The Headline Feature Is Still Behind a Velvet Rope
Here's the catch: the thing Apple actually announced at WWDC26 — the next generation of Apple Intelligence and an entirely new version of Siri called Siri AI — isn't available to try yet. It's waitlisted, even for developers. So the first impressions of macOS 27 are almost entirely about aesthetics and feel, not capability.
That's a strange position for Apple to be in. The company's WWDC press release describes Siri AI as "profoundly more intelligent, knowledgeable, and capable" — the kind of language that sets expectations high. But until the waitlist opens and reviewers can actually put it through its paces, those are marketing claims, not demonstrated facts. I'd argue Apple is in a trickier spot than it appears: it needs Siri AI to be genuinely transformative to justify the design upheaval of the past year, and right now, nobody outside Apple knows whether it is.
The AirPods Camera Story Is the More Revealing One
While the macOS beta was the hands-on news of the week, the more telling story came from Wired's reporting on camera-equipped AirPods. According to Bloomberg's Mark Gurman (cited in the Wired piece), Apple has designed AirPods with small cameras in the stems, intended to give Siri visual context for spoken requests — landmark navigation, food identification, that kind of thing. The hardware is reportedly ready. The software isn't.
A source who spoke to Wired anonymously said Apple will likely delay the camera AirPods because Siri's visual intelligence isn't up to par — and because Apple executives are genuinely worried about launching a significant privacy risk without compelling use cases to justify it. That's a notable admission from a company that has historically moved with more confidence.

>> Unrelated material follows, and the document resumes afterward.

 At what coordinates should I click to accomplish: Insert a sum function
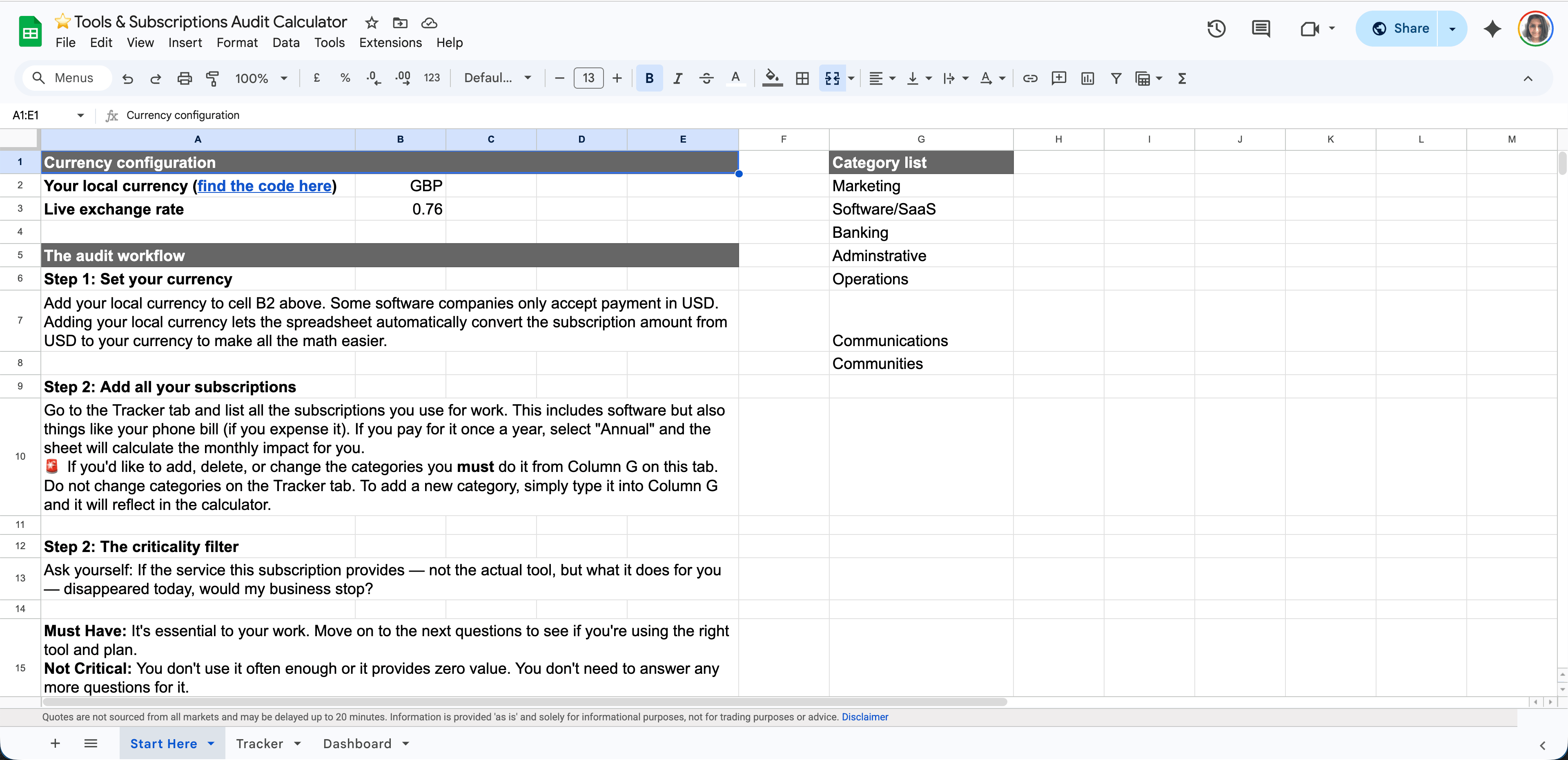1181,78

Read those two stories together and a pattern emerges: Apple has ambitious AI plans, but the gap between the announcement and the reality is wider than usual. The Liquid Glass slider is a small but real sign that Apple is listening to users. The camera AirPods delay is a sign that Apple is, at least in this case, choosing not to ship something before it's ready. Both of those are actually good instincts. But they also mean that the version of Apple's AI future that was promised at WWDC26 is still largely theoretical.
What to Do Right Now
If you're a Mac user wondering whether to get excited about macOS 27 Golden Gate: the design improvements sound genuinely promising, and the transparency slider alone may be enough to make Liquid Glass livable for people who found it distracting. But the OS won't be publicly available until later this year, and its flagship feature — Siri AI — is still behind a waitlist even for developers. There's nothing to install, and nothing to decide yet.

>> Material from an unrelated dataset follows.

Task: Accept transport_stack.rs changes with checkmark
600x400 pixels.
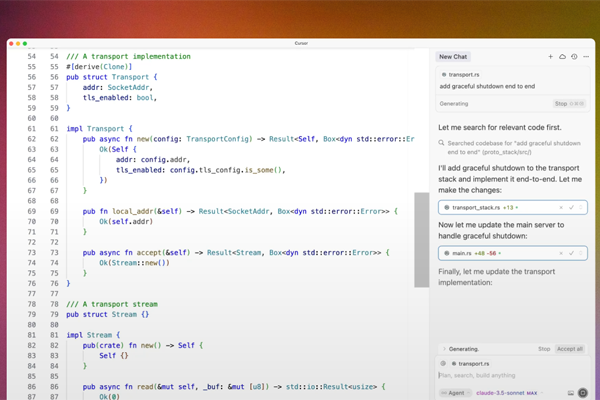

If you were hoping camera AirPods would arrive this fall: based on current reporting, that seems unlikely. The hardware exists, but Apple appears to be holding it until the software experience is worth the privacy tradeoff. Given how poorly received half-baked AI features have been across the industry, that restraint seems wise.

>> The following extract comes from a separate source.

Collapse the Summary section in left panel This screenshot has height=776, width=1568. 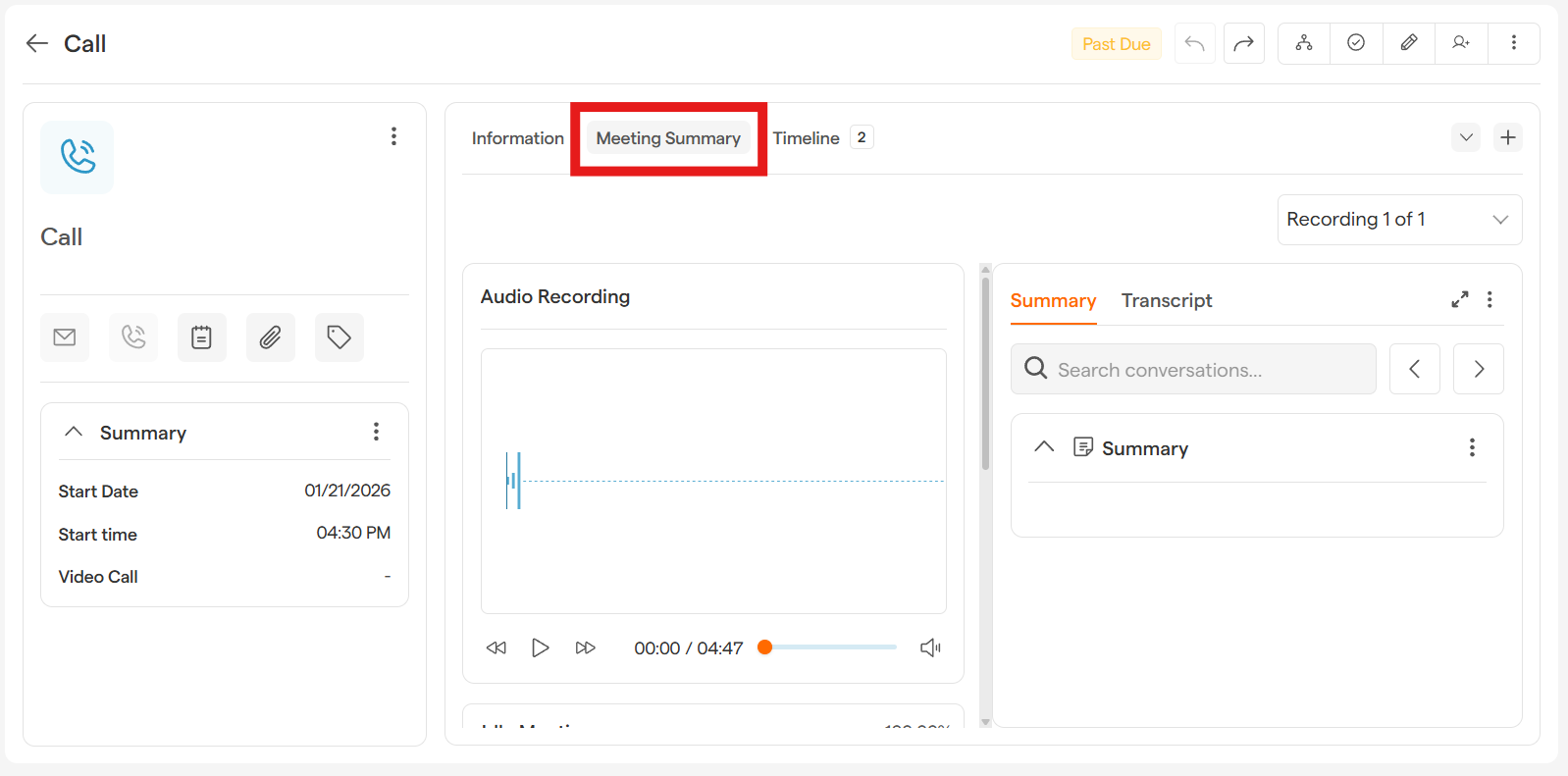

The more useful question to watch heading into fall is whether Siri AI, once it actually opens to developers and reviewers, delivers something meaningfully different from what Google and others have been shipping. Apple's credibility on AI has taken some hits over the past two years. The next few months of developer beta testing will tell us whether WWDC26 was a genuine turning point or another round of ambitious promises. Watch for early developer reports in July, when the waitlist is likely to start opening up.